Istat: più di un quarto degli italiani rischia povertà. KO le famiglie numerose
Più di un quarto degli italiani è a rischio di povertà o di esclusione sociale. A Sud lo è la metà della popolazione. Le famiglie più in difficoltà sono quelle numerose, con tre o più figli: una su due è a rischio povertà o esclusione sociale, soprattutto se i figli sono minorenni. E aumenta la disuguaglianza dei redditi, tanto che il 20% della popolazione più povera possiede meno dell’8% del reddito totale. Ecco le condizioni di vita e di reddito dell’Italia restituite oggi dall’Istat.
“Nel 2015 si stima che il 28,7% delle persone residenti in Italia sia a rischio di povertà o esclusione sociale ovvero, secondo la definizione adottata nell’ambito della Strategia Europa 2020, si trovano almeno in una delle seguenti condizioni: rischio di povertà, grave deprivazione materiale, bassa intensità di lavoro”, spiega l’Istat, sottolineando che questa percentuale è più o meno stabile rispetto al 2014 (quando era al 28,3%: sempre molto alta) perché sono aumentate le persone a rischio di povertà, sono diminuite quelle che vivono in famiglie a bassa intensità lavorativa, sono stabili le famiglie “gravemente deprivate”. Dietro le definizioni stanno però persone reali: il 19,9% degli individui in Italia è a rischio di povertà, mentre la grave deprivazione materiale indica una condizione di serissima difficoltà che riguarda l’11,5% della popolazione.
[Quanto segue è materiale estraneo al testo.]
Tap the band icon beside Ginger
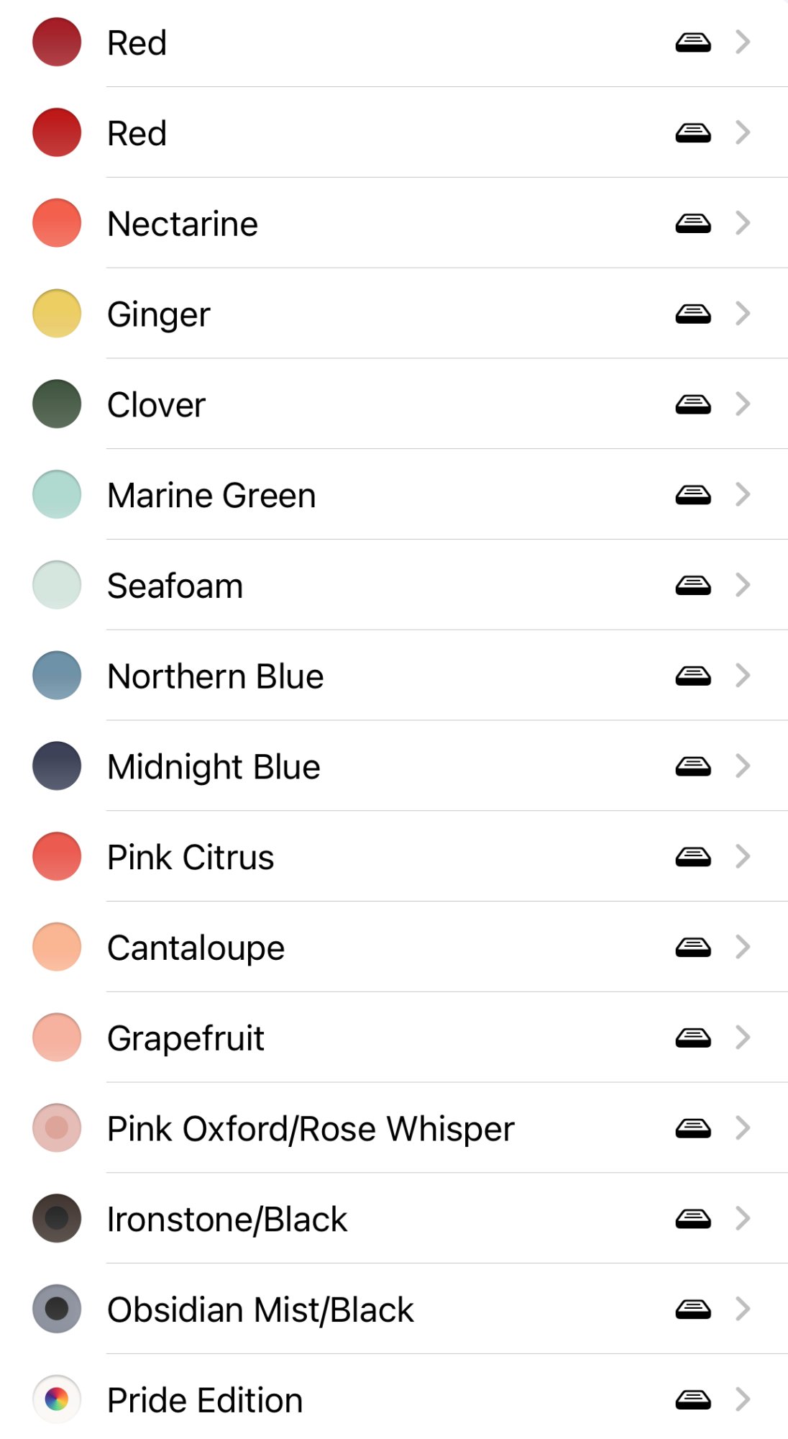The width and height of the screenshot is (788, 1439). tap(693, 314)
La grave deprivazione materiale significa infatti che le famiglie sono in ritardo nel pagamento di bollette e mutui, non posso scaldare adeguatamente l’abitazione, non possono sostenere spese impreviste di 800 euro, non possono permettersi un pasto adeguato almeno una volta ogni due giorni, non possono permettersi una settimana l’anno di vacanza lontano da casa, non possono permettersi una tv a colori, una lavatrice, un’automobile o un telefono (servono 4 indicatori su 9 per avere una situazione di grave deprivazione materiale).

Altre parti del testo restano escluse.